In emergency situations, mobile power grids can now be established quickly in less accessible areas, making them less dependent on fossil fuels and the associated replenishment of supplies. The system can cut fuel requirements by up to 50 percent. At the 11th European Congress on Disaster Management in Berlin (from September 28 to 29, 2015), the system was presented to international participants from 40 nations.
Pfisterer’s CrossPower mobile energy system, which comprises an energy management system and local generators, is the first solution that allows any conventional and renewable energy sources to be mixed in isolated energy networks known as microgrids. This means that renewable energies can now be utilized reliably in any weather conditions to generate power in remote regions, areas of conflict, or refugee camps, for example. Diesel generators used to be the only reliable energy source in such areas. Stable grids can be established by using intelligent power management and state-of-the-art components: Instead of lead acid batteries, for example, lithium ion technology is used. Combining wind turbine and photovoltaic systems with conventional diesel generators substantially reduces operating costs and the consumption of fossil fuels, while at the same time, reducing the risk of supply difficulties on less accessible transport routes.

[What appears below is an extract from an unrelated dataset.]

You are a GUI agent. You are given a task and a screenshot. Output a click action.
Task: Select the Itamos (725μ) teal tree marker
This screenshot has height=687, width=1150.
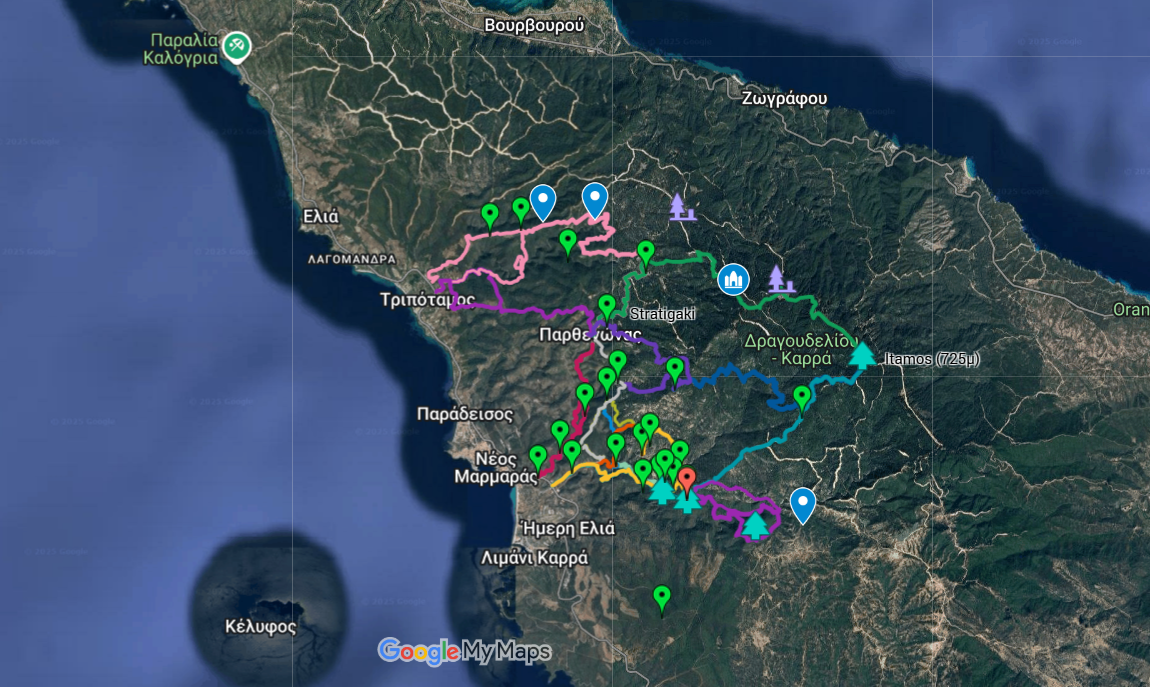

“The risky transportation of fossil fuels to areas of crisis is an enormous logistical challenge that poses some extreme dangers while also being very cost-intensive. At the same time, quickly establishing operating power grids is the foundation for the immediate stabilization of the situation, which could allow the population to remain in the area. The use of existing energy sources such as wind and solar energy brings immense benefits,” explains Michael Keinert, member of the Management Board at Pfisterer Holding AG. The reduction of fossil fuels was on the agenda at the European Congress on Disaster Management for the first time. In areas of crisis, available energy is crucial for the supply of drinking water and for communication systems, for example. Without this, the population is usually forced to leave the area due to emerging social problems. Microgrids using renewable energy are a fast and efficient solution to replace missing or destroyed power systems.
Flexible energy management for all energy sources
The CrossPower system consists of a central control unit and powerful accumulators, to which any type of generator can be connected. Output is scalable from 25 kW to 5,000 kW. It is even possible to use available generators or connect to existing energy networks. Intelligent energy management prioritizes renewable energy sources itself according to availability. The diesel generators are only used to charge the batteries when needed and always operate at optimum conditions. This reduces fuel consumption by up to 50 percent. The entire system has a touch-safe design and can be set up in the close vicinity of tents and operating facilities. Remote monitoring is also available for maintaining the CrossPower modules.
“The requirements for providing a reliable smart energy supply in remote regions and critical areas are challenging. The systems have to supply power reliably around the clock, utilizing energy sources available locally, and must be suitable for mobile deployment. And we have achieved precisely this” explains Martin Schuster, Senior Advisor and Project Manager. Success hinges on interface management between the various power sources and consumers. Temporary energy networks can be built quickly and reliably without specialists through the use of modular components by Pfisterer.
Ready for action
In June 2015, Pfisterer’s new mobile energy management system already demonstrated its practical viability under realistic conditions during NATO’s Capable Logistician 2015 exercise in Hungary. The 25-kW system had a storage capacity of 60 kWh and provided a reliable supply of power to a range of central facilities such as operating theaters, cooling rooms, IT systems, and tent accommodation. Consequently, an order was placed to construct a mobile 150-kW plant. The developers are also already in contact with technical relief agencies.
“We shall continue to build such multifunctional, scalable, and mobile power systems, both for temporary use as part of disaster protection measures, but also for long-term use, for example, to supply remote settlements and small islands,” says Michael Keinert, member of the Management Board. “It is an ideal system wherever an independent, cost-effective, and reliable supply of energy from renewable resources is needed.”